Something that stuck with me was that the line used in this book "twitch upon the thread" is taken from Chesterton in his Father Brown stories to describe conscience.    I tried to read with understanding that the terms and writing style were before my time and the period escribed was an outgrowth of the lingering resentment of Catholics in Protestant England.  

Although there are supposed to be comical lines throughout this work, I didn't catch them.  Perhaps on Pg 198,  in conversation with Sebastian,  "It doesn't matter what people call you unless they call you pigeon pie and eat you up."  Maybe that's amusing?

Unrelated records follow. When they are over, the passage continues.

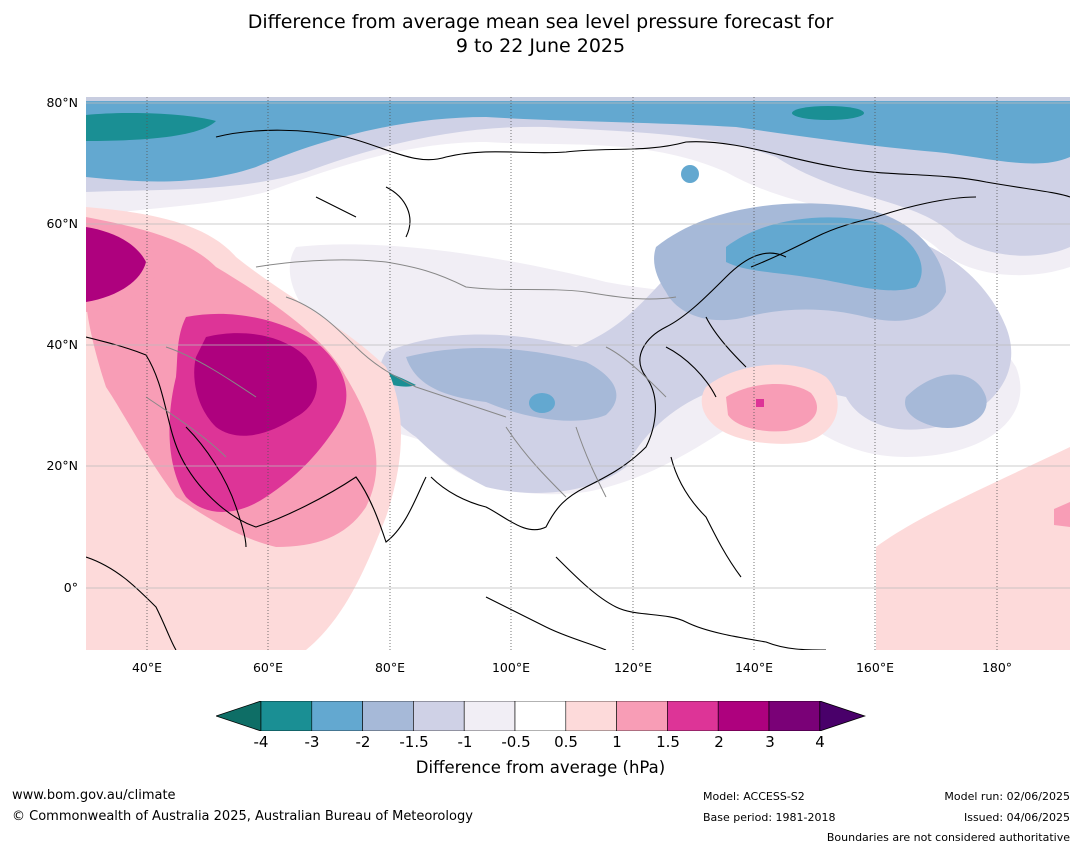  I want to click on colorbar-svg, so click(540, 716).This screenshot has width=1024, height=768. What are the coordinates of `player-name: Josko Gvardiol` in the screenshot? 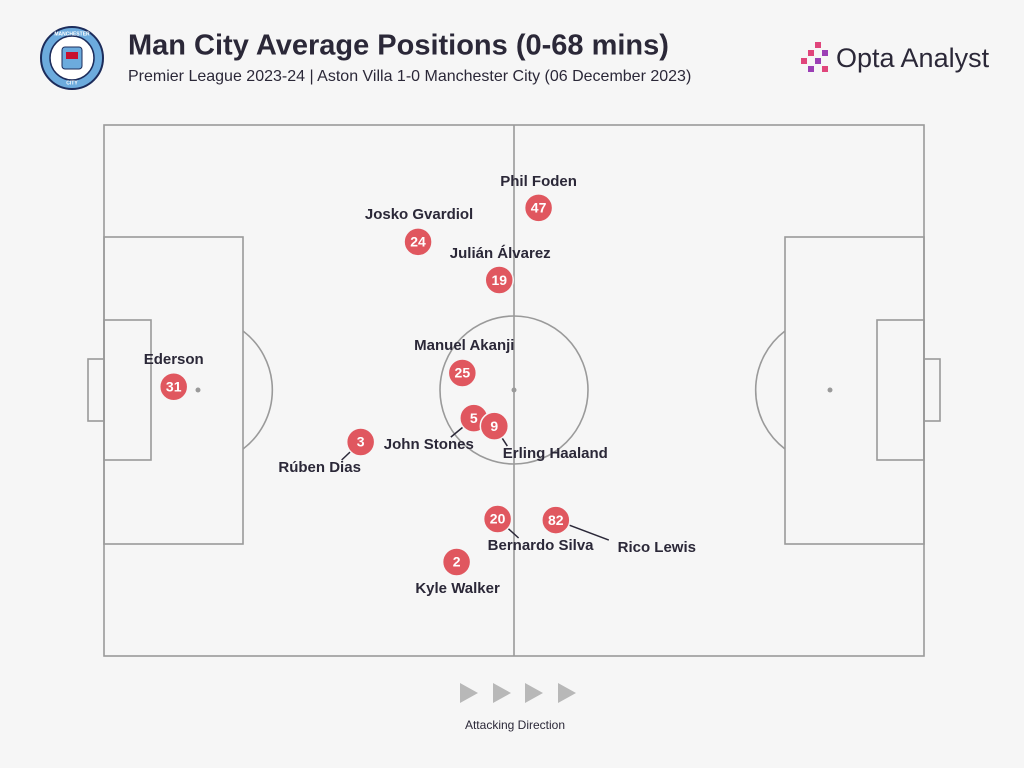 It's located at (419, 214).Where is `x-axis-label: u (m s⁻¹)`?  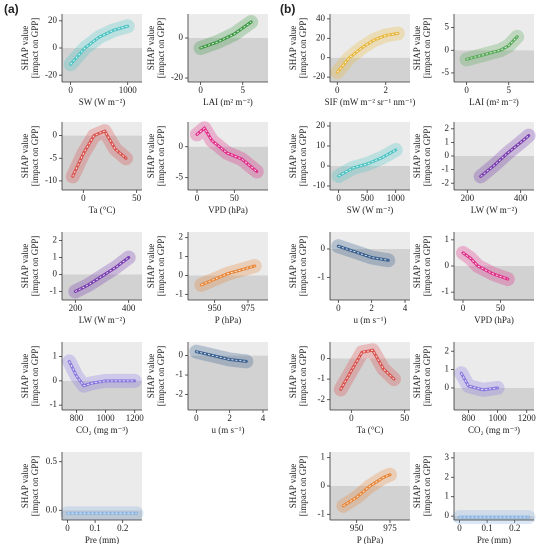 x-axis-label: u (m s⁻¹) is located at coordinates (370, 320).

Toward the end, after Lord Marchmain has returned and is passing there is a discussion about whether to call a priest for last rites.  "  Julia said, " I wish you wouldn't start these religious arguments."   I didn't start it.   You don't convince anyone else and you don't really convince yourself.,  l only want to know what these people believe.   They say its all based on logic.    If you'd let Bridie finish, he would have made it all quite logical.       There were four of you, I said.  Cara didn't know the first thing it was about and may or may not have believed it; you knew a bit and didn't believe a word; Cordelia knew about as much and believed it madli; only poor Bridie knew and believed and I thought he made a pretty poor show when it came to explaining.   And people go round saying, "At least Catholics know what they believe.   We had a fair cross section tonight..." , 

     















I am not giving this any stars be cause it has after all endured as a classic but was not my cup of tea.